#### [Your instructions]
Look through the listing below for the line containing "Image resolution: width=600". Copy it and each line after it up to and including the line containing "Task: Open the 集合 dropdown showing test_coll", exactly, leaving out pictures.

#### [Excerpted records]
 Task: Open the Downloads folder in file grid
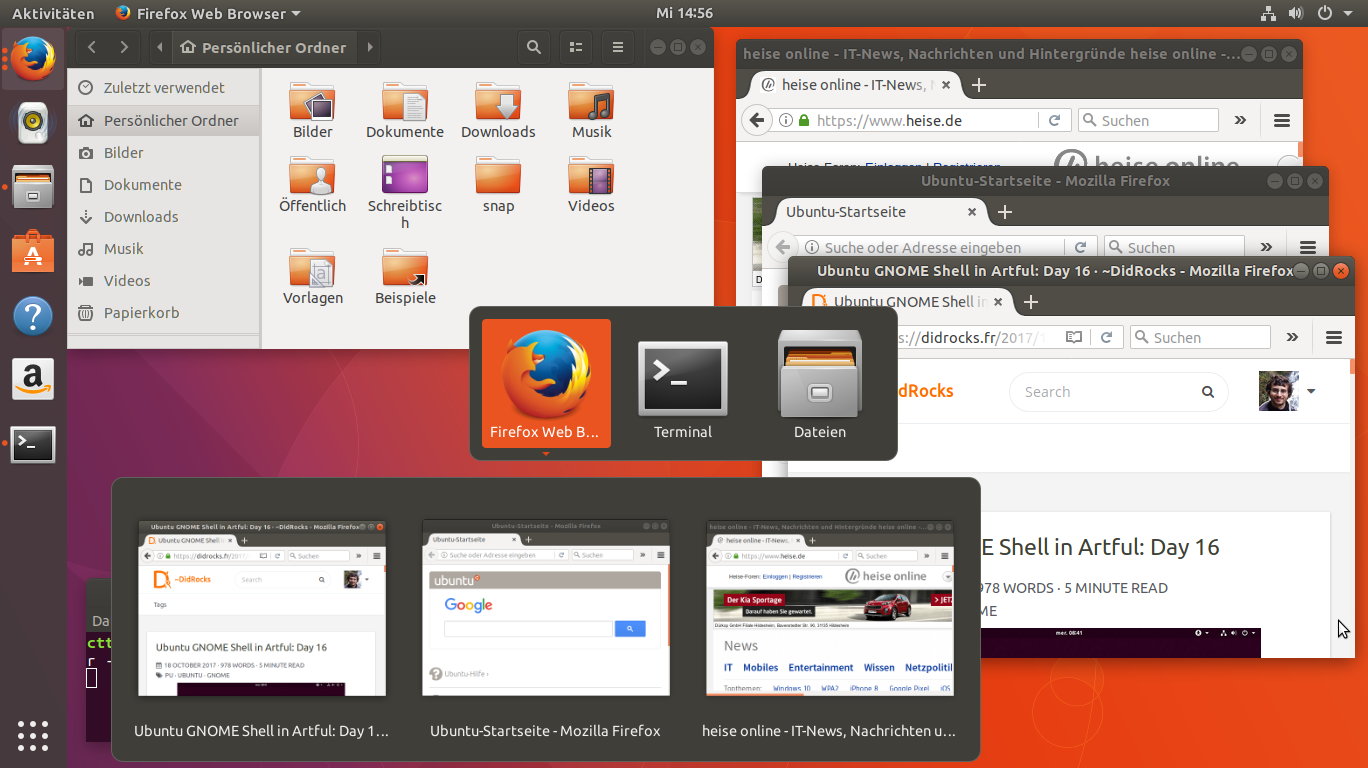[498, 103]
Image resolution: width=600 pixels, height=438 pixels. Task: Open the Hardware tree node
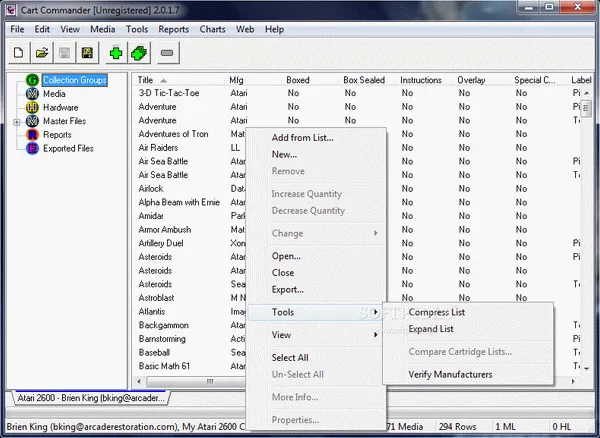(x=60, y=107)
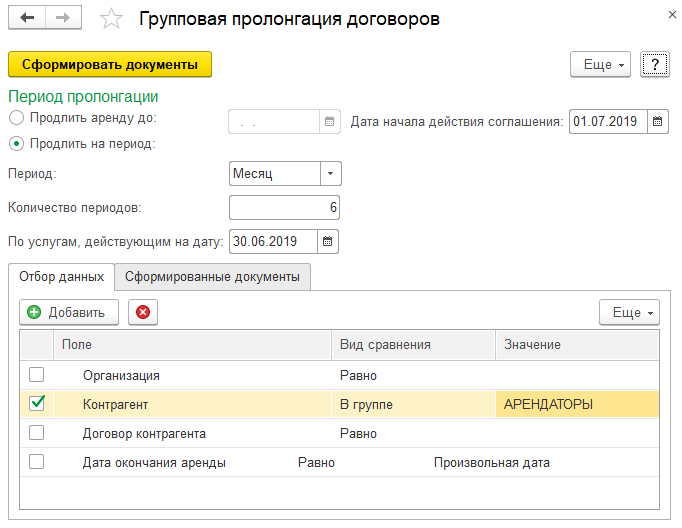The width and height of the screenshot is (682, 528).
Task: Expand the Период dropdown arrow
Action: pyautogui.click(x=330, y=173)
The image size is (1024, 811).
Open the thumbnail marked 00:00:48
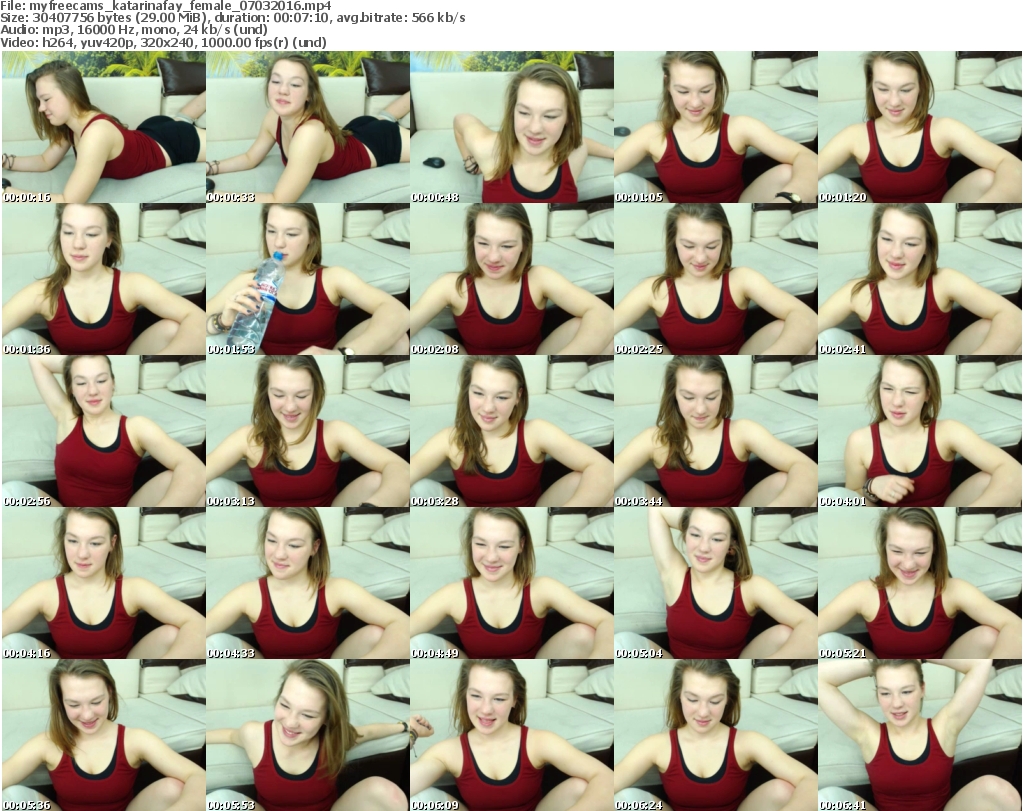point(511,127)
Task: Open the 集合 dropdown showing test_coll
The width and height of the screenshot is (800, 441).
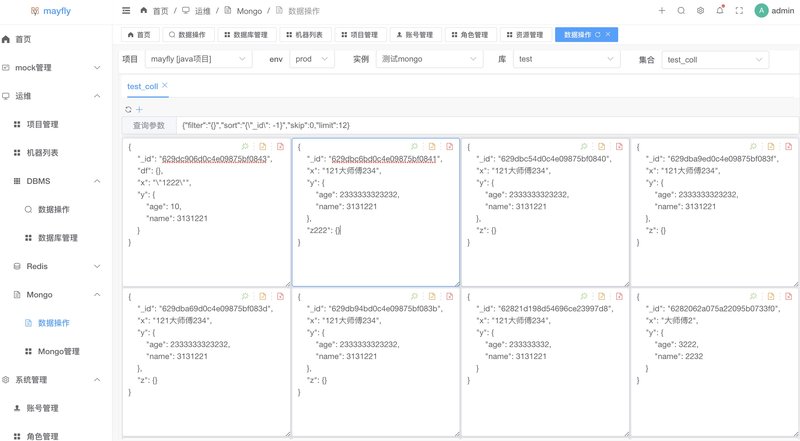Action: pos(713,59)
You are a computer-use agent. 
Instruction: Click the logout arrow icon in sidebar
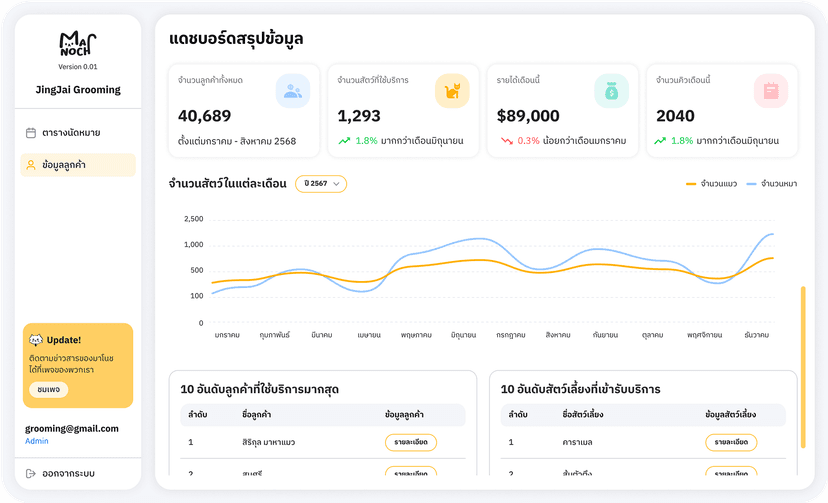point(31,473)
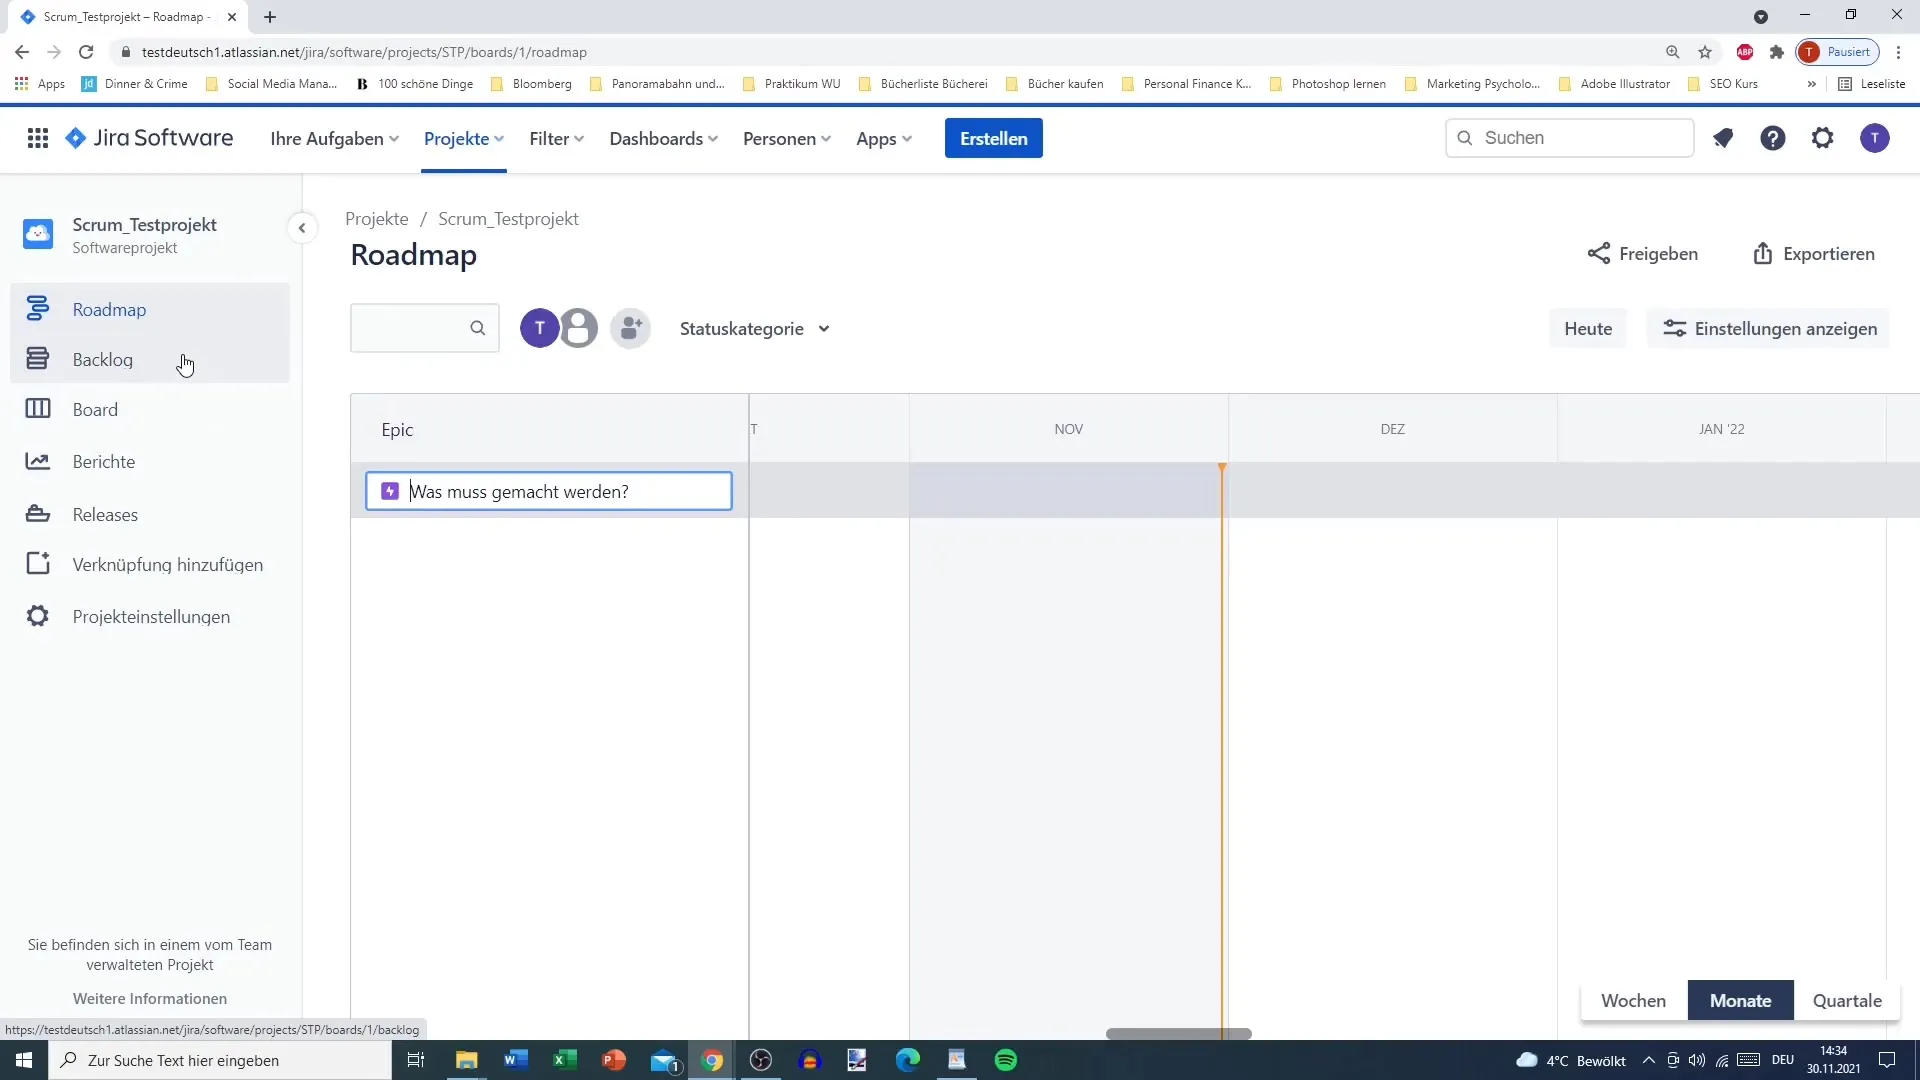
Task: Toggle Wochen timeline view
Action: (x=1633, y=1000)
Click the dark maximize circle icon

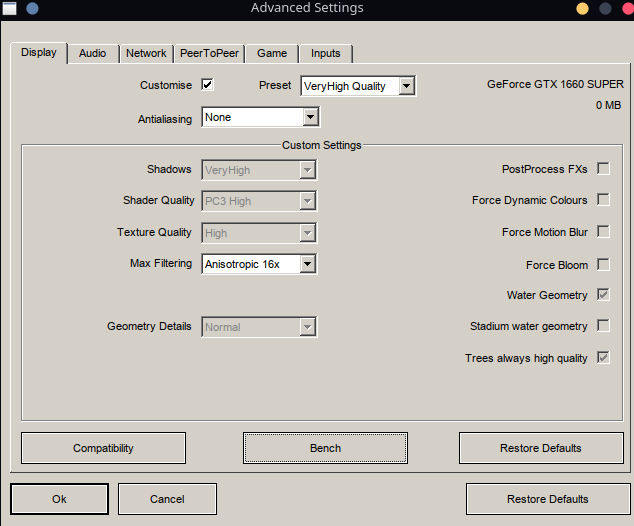[x=605, y=8]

#### [Solved exercise]
Image resolution: width=600 pixels, height=438 pixels. Task: Open the Hardware tree node
(x=60, y=107)
The width and height of the screenshot is (682, 528).
Task: Expand the Период dropdown arrow
Action: pyautogui.click(x=330, y=173)
The image size is (1024, 811).
Open the thumbnail marked 00:00:48
point(511,127)
Task: Open the 集合 dropdown showing test_coll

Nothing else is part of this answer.